What is required: Rewrite the lines of data from the one containing "This screenshot has height=650, width=1278." through the one containing "Action: coord(265,156)" as a numbered list, dropping any blank lines.

(Element lookup records)
┄┄┄┄┄┄┄┄┄┄

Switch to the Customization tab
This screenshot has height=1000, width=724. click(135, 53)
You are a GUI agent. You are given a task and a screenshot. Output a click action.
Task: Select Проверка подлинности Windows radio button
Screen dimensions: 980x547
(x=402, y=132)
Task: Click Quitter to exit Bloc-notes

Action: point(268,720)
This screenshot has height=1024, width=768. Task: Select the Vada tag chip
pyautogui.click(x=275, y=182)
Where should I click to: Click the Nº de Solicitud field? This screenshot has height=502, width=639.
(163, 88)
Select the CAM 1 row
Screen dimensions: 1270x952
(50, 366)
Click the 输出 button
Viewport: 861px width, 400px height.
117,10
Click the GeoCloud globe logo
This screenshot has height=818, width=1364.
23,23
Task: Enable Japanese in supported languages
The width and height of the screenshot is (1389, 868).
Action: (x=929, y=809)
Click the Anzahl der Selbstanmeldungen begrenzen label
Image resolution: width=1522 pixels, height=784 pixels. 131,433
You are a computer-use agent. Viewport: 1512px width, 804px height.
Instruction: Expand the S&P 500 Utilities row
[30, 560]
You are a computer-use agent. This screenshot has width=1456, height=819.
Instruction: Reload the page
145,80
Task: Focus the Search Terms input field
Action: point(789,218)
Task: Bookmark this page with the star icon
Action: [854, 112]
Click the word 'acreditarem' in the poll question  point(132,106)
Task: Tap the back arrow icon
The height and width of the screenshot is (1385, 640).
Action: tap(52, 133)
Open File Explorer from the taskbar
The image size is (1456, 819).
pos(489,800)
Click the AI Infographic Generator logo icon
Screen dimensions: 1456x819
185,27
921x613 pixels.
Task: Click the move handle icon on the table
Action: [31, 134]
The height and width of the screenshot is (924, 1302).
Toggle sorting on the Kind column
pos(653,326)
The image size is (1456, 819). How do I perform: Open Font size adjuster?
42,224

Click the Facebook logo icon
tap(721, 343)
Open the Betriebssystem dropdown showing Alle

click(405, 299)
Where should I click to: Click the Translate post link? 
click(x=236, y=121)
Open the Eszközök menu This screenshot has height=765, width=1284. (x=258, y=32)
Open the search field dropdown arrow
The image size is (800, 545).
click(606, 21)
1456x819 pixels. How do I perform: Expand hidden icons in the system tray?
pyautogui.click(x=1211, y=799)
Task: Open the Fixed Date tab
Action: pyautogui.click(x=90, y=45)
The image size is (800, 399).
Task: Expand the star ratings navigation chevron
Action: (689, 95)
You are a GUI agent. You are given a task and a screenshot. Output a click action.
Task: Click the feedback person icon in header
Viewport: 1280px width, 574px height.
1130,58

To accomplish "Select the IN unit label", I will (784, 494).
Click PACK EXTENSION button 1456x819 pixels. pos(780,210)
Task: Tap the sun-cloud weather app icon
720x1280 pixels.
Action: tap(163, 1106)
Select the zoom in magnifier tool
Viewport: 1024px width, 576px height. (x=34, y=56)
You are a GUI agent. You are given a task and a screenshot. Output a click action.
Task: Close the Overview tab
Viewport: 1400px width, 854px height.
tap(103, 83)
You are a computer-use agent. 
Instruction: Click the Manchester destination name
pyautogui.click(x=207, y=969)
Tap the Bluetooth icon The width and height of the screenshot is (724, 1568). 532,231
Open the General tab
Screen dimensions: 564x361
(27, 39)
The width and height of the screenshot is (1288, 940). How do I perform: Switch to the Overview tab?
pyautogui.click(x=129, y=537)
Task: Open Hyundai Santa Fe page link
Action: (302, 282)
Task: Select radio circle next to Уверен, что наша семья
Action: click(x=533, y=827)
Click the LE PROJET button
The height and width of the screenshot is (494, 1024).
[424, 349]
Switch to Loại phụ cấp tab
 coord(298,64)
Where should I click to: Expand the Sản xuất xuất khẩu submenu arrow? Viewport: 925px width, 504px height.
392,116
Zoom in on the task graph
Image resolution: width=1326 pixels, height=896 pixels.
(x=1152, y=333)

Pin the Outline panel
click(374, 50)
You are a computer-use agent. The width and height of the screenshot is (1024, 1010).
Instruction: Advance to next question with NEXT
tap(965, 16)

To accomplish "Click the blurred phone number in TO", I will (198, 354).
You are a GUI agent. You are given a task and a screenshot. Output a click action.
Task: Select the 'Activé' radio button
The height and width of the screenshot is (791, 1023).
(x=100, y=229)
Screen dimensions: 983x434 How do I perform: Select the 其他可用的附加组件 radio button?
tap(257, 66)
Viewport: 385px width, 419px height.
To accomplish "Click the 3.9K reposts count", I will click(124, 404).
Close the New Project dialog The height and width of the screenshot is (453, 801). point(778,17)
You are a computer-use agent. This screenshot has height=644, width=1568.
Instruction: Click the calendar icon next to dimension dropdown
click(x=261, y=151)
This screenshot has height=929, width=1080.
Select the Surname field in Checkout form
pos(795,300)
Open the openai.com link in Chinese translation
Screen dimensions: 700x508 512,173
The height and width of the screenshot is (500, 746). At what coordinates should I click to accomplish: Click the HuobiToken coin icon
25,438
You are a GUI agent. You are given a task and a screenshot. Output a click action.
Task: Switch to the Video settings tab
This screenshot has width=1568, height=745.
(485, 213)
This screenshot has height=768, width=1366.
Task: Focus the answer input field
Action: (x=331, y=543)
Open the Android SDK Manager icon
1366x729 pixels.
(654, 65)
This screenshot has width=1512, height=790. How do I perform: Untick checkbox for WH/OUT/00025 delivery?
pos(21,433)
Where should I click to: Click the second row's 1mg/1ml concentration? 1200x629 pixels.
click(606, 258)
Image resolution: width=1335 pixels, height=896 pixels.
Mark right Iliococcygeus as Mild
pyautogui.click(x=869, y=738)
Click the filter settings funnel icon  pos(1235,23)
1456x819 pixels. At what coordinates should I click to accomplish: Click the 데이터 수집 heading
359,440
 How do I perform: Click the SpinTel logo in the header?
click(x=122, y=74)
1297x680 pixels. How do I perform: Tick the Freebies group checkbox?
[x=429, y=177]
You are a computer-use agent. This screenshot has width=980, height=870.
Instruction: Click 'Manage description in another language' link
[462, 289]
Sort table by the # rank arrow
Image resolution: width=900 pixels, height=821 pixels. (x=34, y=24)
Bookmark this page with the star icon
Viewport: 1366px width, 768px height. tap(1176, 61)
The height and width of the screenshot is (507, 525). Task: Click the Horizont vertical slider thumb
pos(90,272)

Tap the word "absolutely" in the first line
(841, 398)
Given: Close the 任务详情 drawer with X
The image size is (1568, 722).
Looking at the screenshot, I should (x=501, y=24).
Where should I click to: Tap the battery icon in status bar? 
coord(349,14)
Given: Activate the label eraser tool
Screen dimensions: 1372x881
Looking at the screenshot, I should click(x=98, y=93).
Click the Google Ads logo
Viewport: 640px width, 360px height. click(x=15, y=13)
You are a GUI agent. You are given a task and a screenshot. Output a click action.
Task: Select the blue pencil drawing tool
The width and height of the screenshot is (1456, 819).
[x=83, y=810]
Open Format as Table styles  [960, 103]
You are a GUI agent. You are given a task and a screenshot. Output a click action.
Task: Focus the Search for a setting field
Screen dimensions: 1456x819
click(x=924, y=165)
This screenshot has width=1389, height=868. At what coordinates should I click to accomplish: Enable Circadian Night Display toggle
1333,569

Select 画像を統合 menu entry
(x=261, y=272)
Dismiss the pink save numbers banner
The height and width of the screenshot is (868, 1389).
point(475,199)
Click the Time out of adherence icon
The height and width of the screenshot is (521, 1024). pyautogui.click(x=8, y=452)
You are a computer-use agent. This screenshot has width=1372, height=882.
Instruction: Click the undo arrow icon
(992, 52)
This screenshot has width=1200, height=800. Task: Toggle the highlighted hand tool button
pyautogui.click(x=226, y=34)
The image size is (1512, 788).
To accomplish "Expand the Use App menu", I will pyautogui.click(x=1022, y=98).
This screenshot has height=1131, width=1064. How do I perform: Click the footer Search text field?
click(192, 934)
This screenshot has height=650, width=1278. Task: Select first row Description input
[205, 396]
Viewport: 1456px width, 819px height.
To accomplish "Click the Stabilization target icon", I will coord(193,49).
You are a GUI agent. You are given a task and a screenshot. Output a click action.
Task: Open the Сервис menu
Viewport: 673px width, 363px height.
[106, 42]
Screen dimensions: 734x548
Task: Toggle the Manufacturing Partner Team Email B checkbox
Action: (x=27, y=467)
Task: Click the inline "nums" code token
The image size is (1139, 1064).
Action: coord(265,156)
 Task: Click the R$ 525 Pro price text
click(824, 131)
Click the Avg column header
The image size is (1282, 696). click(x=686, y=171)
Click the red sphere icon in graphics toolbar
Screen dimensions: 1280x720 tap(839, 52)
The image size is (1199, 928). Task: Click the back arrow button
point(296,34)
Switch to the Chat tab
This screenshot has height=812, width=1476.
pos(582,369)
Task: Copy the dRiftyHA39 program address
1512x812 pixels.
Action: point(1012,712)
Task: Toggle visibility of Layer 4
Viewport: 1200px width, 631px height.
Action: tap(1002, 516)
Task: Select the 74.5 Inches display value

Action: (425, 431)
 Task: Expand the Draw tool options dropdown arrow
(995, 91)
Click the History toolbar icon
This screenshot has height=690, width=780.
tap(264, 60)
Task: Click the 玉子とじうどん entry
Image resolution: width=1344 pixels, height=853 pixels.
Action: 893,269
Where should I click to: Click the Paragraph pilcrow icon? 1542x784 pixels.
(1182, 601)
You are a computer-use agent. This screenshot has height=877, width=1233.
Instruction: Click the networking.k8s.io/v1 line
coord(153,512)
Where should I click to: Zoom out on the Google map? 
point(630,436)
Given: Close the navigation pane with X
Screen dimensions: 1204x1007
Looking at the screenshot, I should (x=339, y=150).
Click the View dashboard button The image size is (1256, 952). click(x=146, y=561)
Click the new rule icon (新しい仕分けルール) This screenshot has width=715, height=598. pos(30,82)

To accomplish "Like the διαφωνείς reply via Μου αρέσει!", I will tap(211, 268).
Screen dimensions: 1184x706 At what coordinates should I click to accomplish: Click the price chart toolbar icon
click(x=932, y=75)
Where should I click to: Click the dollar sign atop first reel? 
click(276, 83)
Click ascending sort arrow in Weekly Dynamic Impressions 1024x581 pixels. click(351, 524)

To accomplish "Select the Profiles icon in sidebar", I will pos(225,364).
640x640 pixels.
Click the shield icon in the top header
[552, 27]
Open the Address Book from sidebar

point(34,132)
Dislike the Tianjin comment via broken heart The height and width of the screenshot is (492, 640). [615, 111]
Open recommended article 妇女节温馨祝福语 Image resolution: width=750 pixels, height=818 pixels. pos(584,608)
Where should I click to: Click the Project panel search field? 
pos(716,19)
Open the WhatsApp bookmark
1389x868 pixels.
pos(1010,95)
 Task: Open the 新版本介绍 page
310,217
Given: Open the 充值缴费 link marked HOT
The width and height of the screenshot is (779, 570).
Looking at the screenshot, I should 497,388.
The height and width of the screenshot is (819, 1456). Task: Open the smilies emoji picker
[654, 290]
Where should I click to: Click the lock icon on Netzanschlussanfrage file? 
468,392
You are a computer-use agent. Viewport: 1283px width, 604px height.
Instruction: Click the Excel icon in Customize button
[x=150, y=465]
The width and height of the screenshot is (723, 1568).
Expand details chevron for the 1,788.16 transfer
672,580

┄┄┄┄┄┄┄┄┄┄

Answer below:
1. This screenshot has height=650, width=1278. Task: Select first row Description input
2. [205, 396]
3. Viewport: 1456px width, 819px height.
4. To accomplish "Click the Stabilization target icon", I will coord(193,49).
5. You are a GUI agent. You are given a task and a screenshot. Output a click action.
6. Task: Open the Сервис menu
7. Viewport: 673px width, 363px height.
8. [106, 42]
9. Screen dimensions: 734x548
10. Task: Toggle the Manufacturing Partner Team Email B checkbox
11. Action: (x=27, y=467)
12. Task: Click the inline "nums" code token
13. The image size is (1139, 1064).
14. Action: coord(265,156)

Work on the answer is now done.